- **DATA TO PROCESS**:
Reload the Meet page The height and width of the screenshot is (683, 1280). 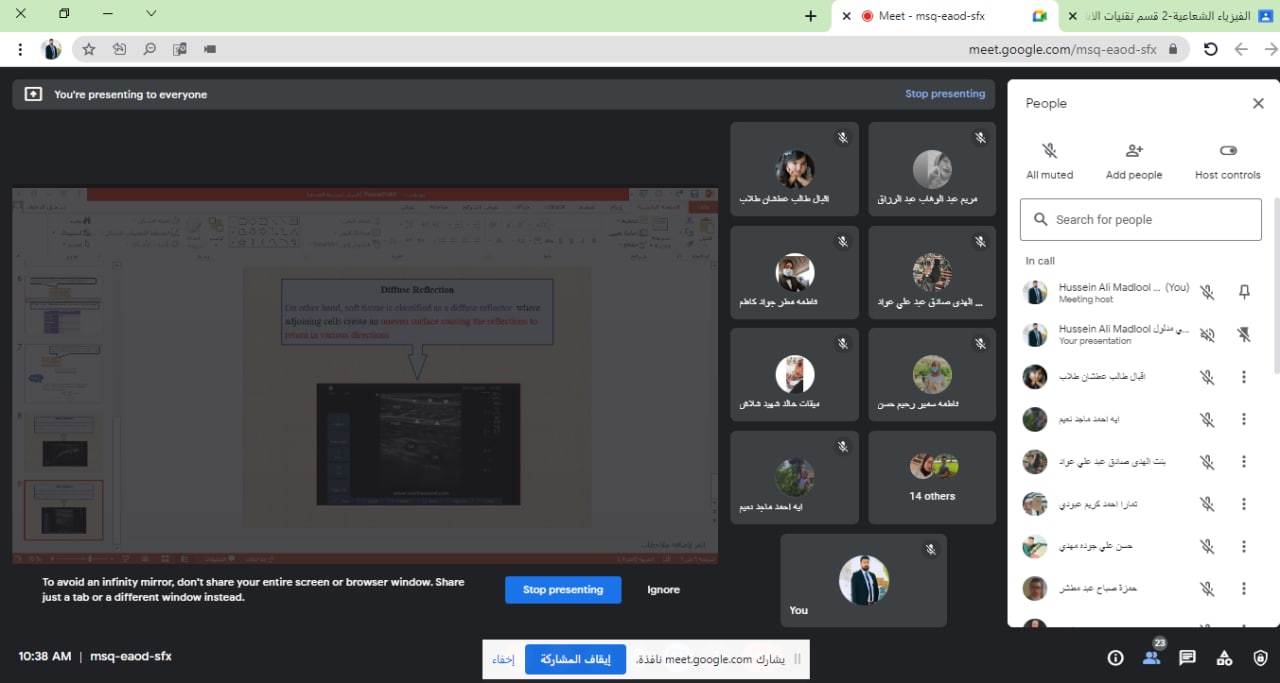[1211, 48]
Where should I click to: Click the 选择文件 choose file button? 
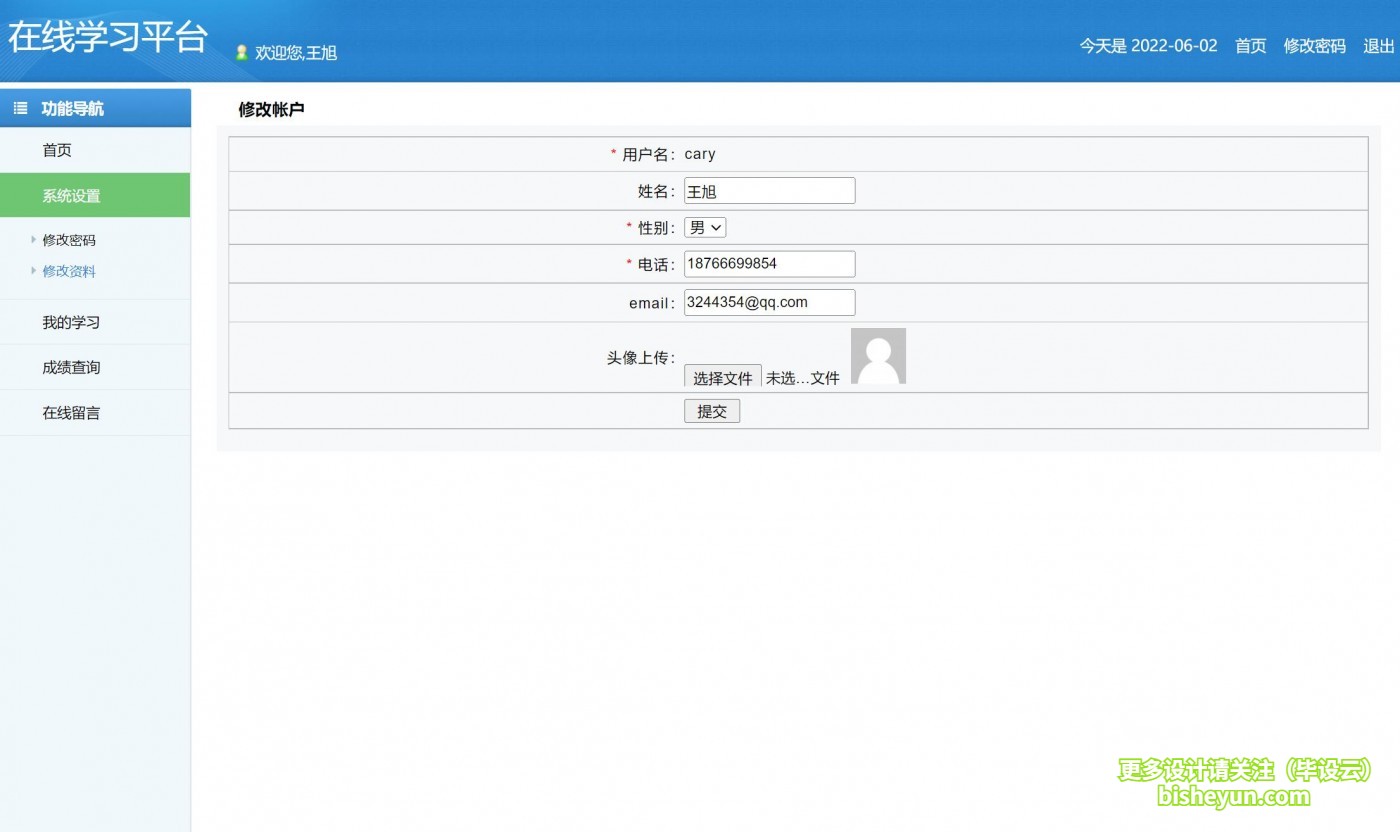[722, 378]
...
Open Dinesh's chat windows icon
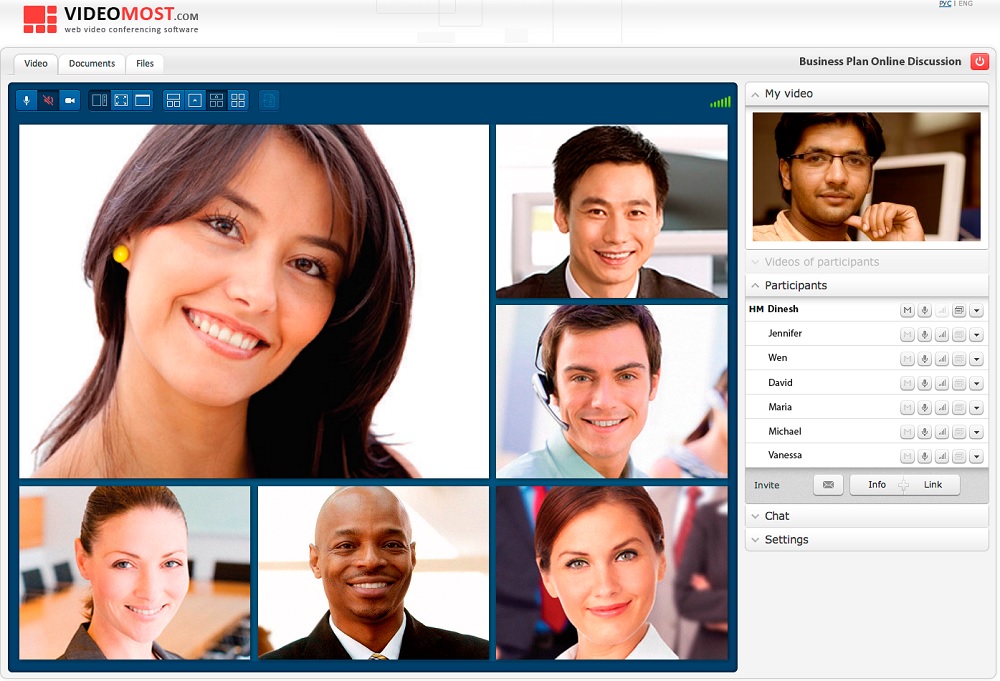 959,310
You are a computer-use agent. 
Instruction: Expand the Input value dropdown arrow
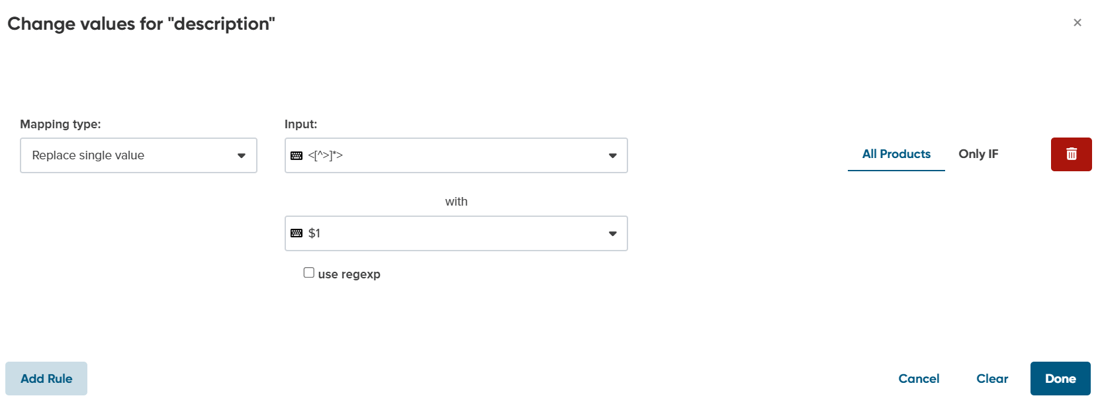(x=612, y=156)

- **EXERCISE**: Reproduce only the lines between the one holding "Open Dinesh's chat windows icon" and the one holding "(x=612, y=156)", inclusive, keeping the requests intact. Multiply each coordinate in the answers by 0.5, round to whole numbers with halves going up, and leave out the pictures.

- **PROBLEM SOLUTION**:
Open Dinesh's chat windows icon
 480,155
You are a computer-use agent. 
Instruction: Expand the Input value dropdown arrow
(x=306, y=78)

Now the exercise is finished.